_Task statement_
Convert the rows from the line that contains "Image resolution: width=1512" through the line that contains "coord(1200,15)" into a two-column CSV with the headers text and answer. Give one CSV line for each row, with each value in a single quoted field and any line breaks replaced by spaces.

_Provided data_
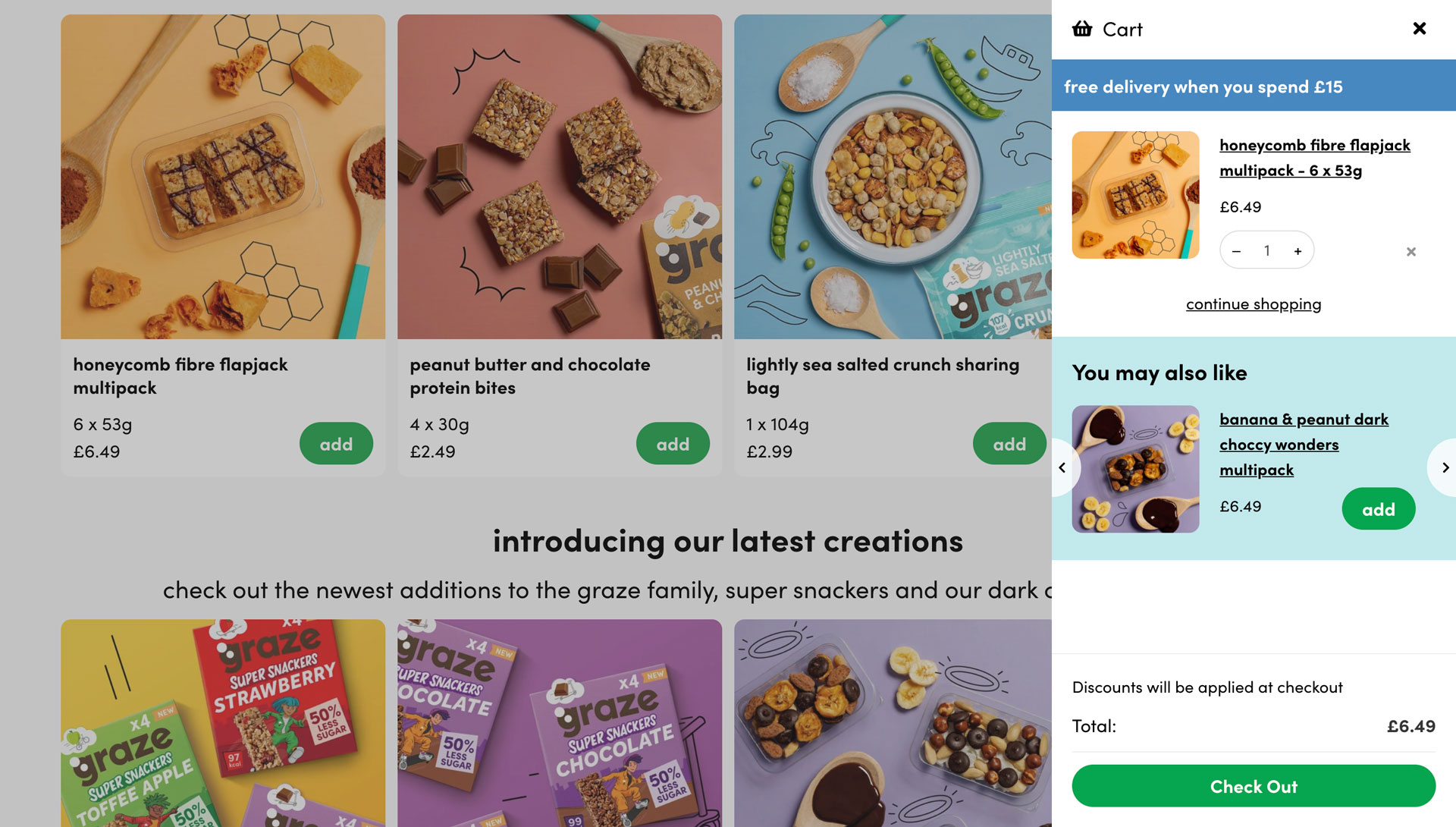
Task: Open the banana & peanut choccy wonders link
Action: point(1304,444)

---

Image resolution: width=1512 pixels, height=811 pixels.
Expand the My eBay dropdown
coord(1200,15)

...

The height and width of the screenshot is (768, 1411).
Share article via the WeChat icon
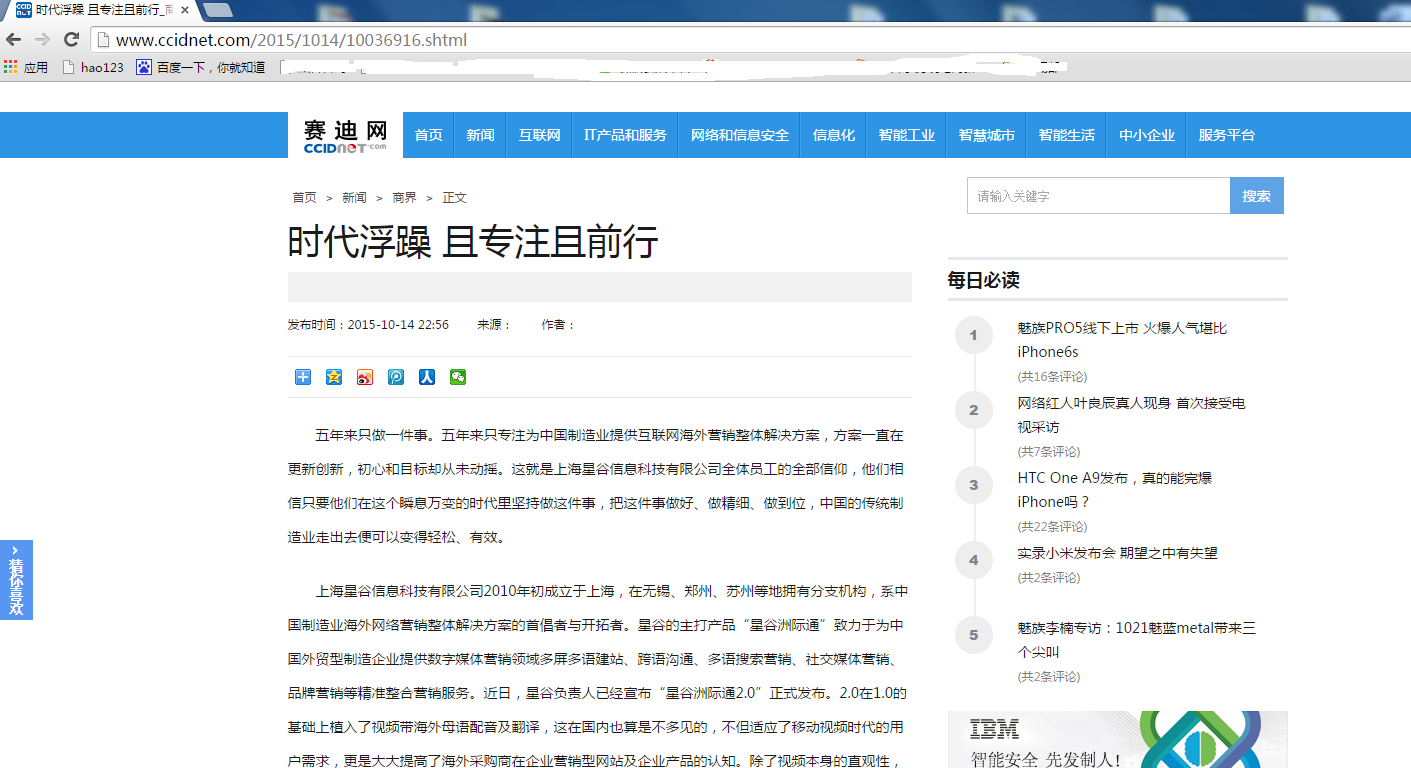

_Response to the exercise_
text,answer
"Image resolution: width=1512 pixels, height=811 pixels. Expand the My eBay dropdown","coord(1200,15)"